Compute advantages: The advantages of each action are estimated using a value function or other method.
Compute surrogate objective: The clipped surrogate objective is computed using the current and updated policies and the advantages.
Update policy: The policy is updated using an optimization algorithm that minimizes the surrogate objective subject to the trust region constraint.
Repeat: The process is repeated for a fixed number of iterations or until convergence.
Overall, PPO is a powerful and effective algorithm for training agents to perform tasks in complex environments, and it has been used to achieve state-of-the-art performance in a variety of applications.

Different types of RL algorithms

There are several popular reinforcement learning algorithms that differ in their approaches to solving the RL problem. Some of the key differences between these algorithms are:
Q-Learning vs. Policy Gradient Methods: Q-learning is a model-free method that learns an optimal action-value function, while policy gradient methods learn a policy directly. Q-learning is often used in environments with discrete actions, while policy gradient methods are better suited to continuous action spaces.
Deep Q-Networks (DQN) vs. Actor-Critic: DQN is a deep learning-based extension of Q-learning that uses a neural network to estimate the action-value function, while actor-critic methods learn a policy and a value function simultaneously. DQN is often used in environments with large state spaces, while actor-critic methods are better suited to continuous control tasks.
Proximal Policy Optimization (PPO) vs. Trust Region Policy Optimization (TRPO): PPO and TRPO are both policy gradient methods that use a constraint on the policy update to improve stability during training.

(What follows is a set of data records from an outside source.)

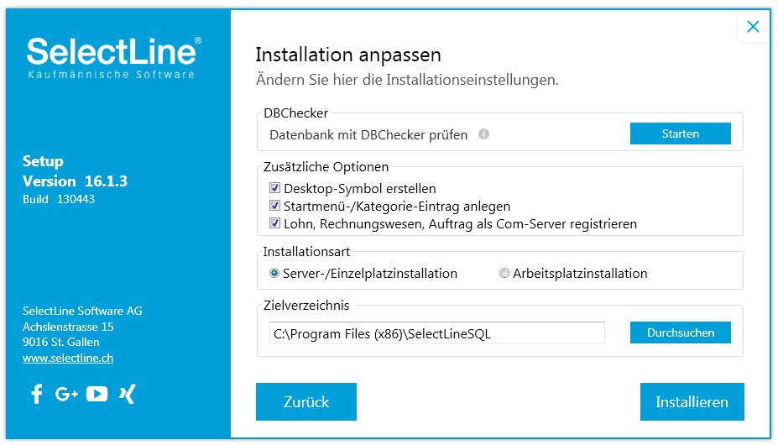Click the Xing social icon
The image size is (778, 445).
point(127,394)
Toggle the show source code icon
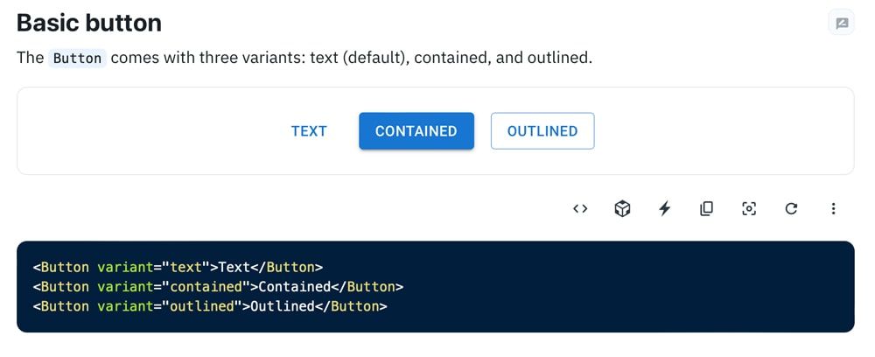The image size is (875, 357). [580, 208]
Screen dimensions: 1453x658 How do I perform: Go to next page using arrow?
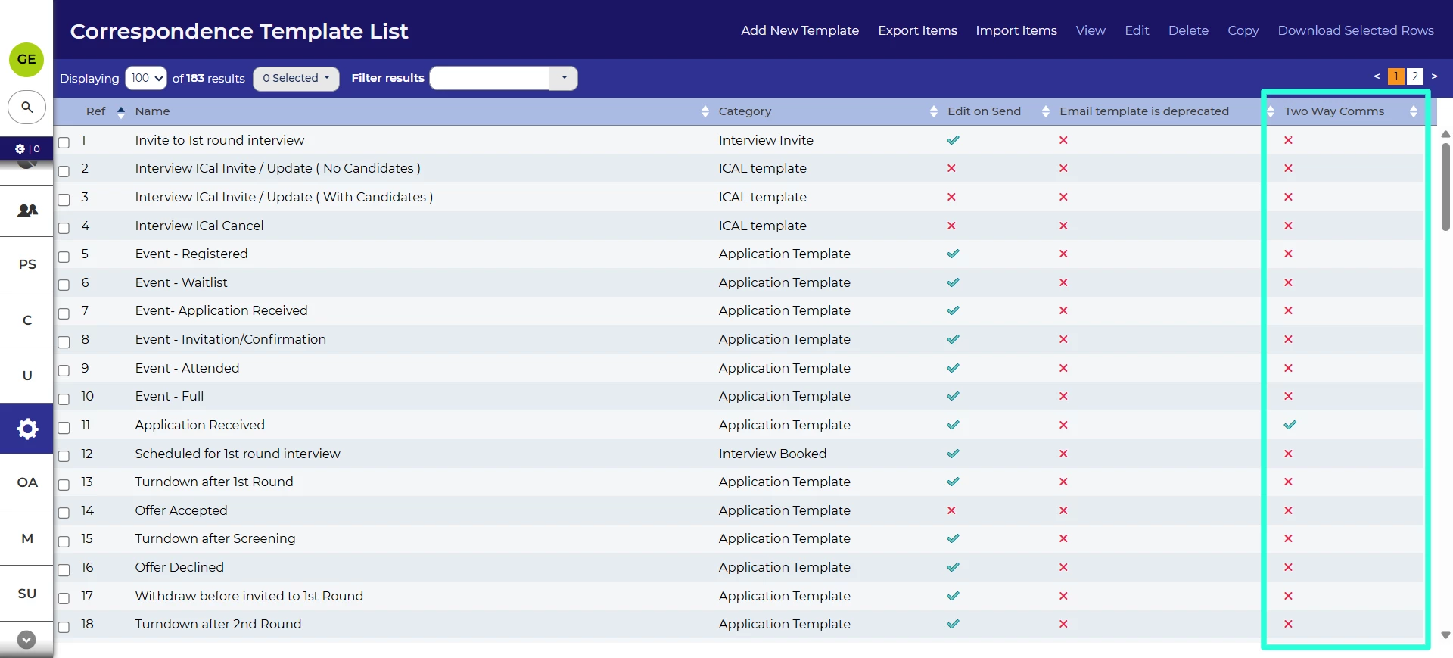(x=1434, y=76)
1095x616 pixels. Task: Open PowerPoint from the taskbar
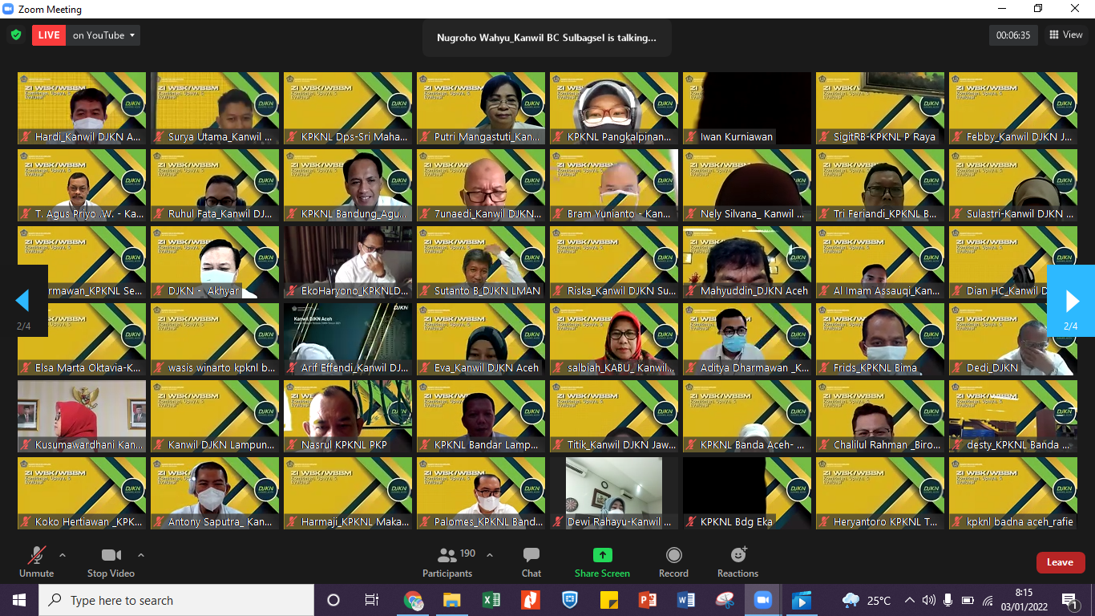[647, 600]
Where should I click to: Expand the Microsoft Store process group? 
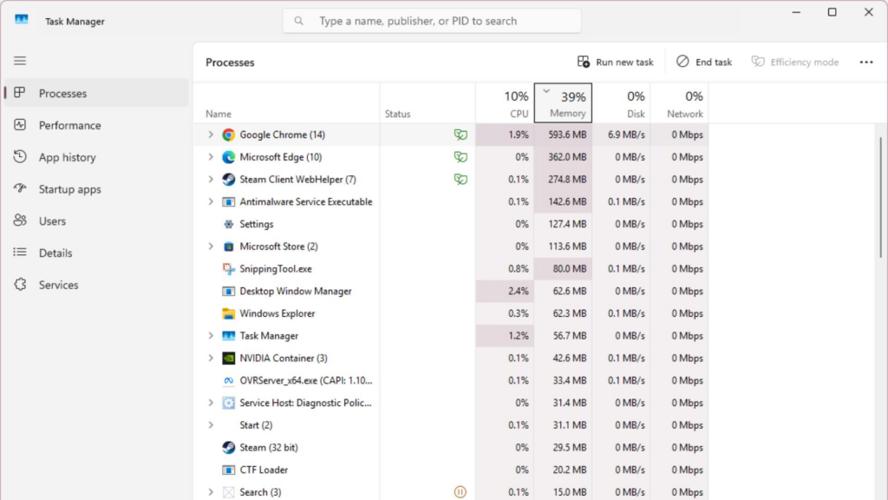click(211, 247)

PPO uses a clipped surrogate objective to limit policy changes, while TRPO uses a trust region constraint to ensure that policy updates do not deviate too far from the current policy.
Model-Based vs. Model-Free Methods: Model-based methods use a model of the environment to plan actions and estimate the state-action value function, while model-free methods learn the value function directly from experience. Model-based methods are often more sample-efficient but require accurate models of the environment, while model-free methods can be used in situations where a model is unavailable or difficult to estimate.

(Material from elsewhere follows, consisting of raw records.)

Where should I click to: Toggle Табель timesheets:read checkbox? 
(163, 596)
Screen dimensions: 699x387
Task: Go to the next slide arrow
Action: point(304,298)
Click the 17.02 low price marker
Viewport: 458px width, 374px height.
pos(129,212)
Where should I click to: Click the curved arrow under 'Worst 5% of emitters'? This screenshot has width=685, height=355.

Monte Carlo vs. Temporal Difference (TD) Methods: Monte Carlo methods estimate the value function by averaging the rewards obtained from a sequence of actions, while TD methods estimate the value function using a bootstrapped estimate of the future reward. TD methods are often more efficient than Monte Carlo methods because they can learn from incomplete sequences of experience.
Overall, the choice of RL algorithm depends on the specific characteristics of the problem being solved, including the size of the state and action spaces, the structure of the reward function, and the availability of a model of the environment.

Chat GPT RL

https://openai.com/blog/chatgpt/
Human in the loop RL
We trained this model using Reinforcement Learning from Human Feedback (RLHF), using the same methods as InstructGPT, but with slight differences in the data collection setup. We trained an initial model using supervised fine-tuning: human AI trainers provided conversations in which they played both sides—the user and an AI assistant. We gave the trainers access to model-written suggestions to help them compose their responses. We mixed this new dialogue dataset with the InstructGPT dataset, which we transformed into a dialogue format.

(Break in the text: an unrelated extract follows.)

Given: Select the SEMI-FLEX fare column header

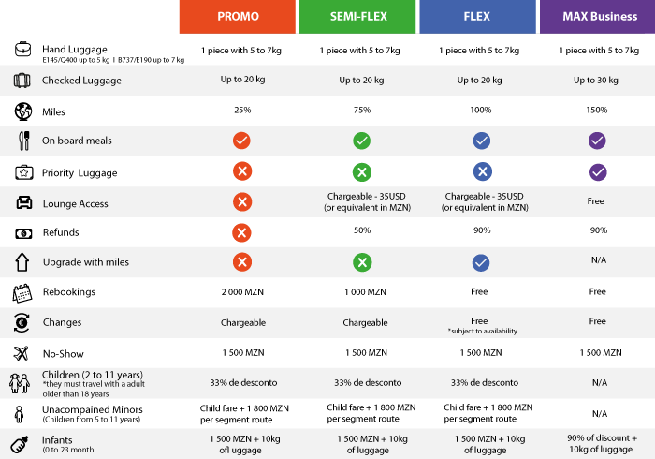Looking at the screenshot, I should click(x=358, y=17).
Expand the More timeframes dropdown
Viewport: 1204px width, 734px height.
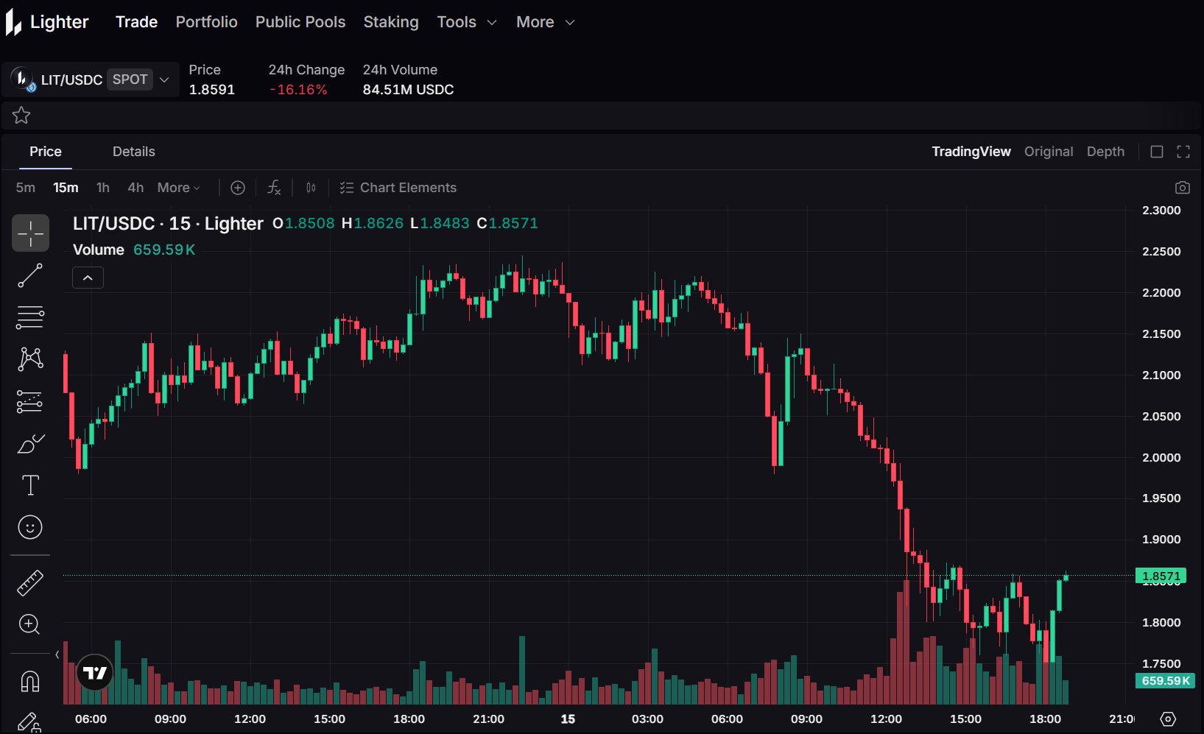pyautogui.click(x=178, y=188)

To create a reward model for reinforcement learning, we needed to collect comparison data, which consisted of two or more model responses ranked by quality. To collect this data, we took conversations that AI trainers had with the chatbot. We randomly selected a model-written message, sampled several alternative completions, and had AI trainers rank them. Using these reward models, we can fine-tune the model using Proximal Policy Optimization. We performed several iterations of this process.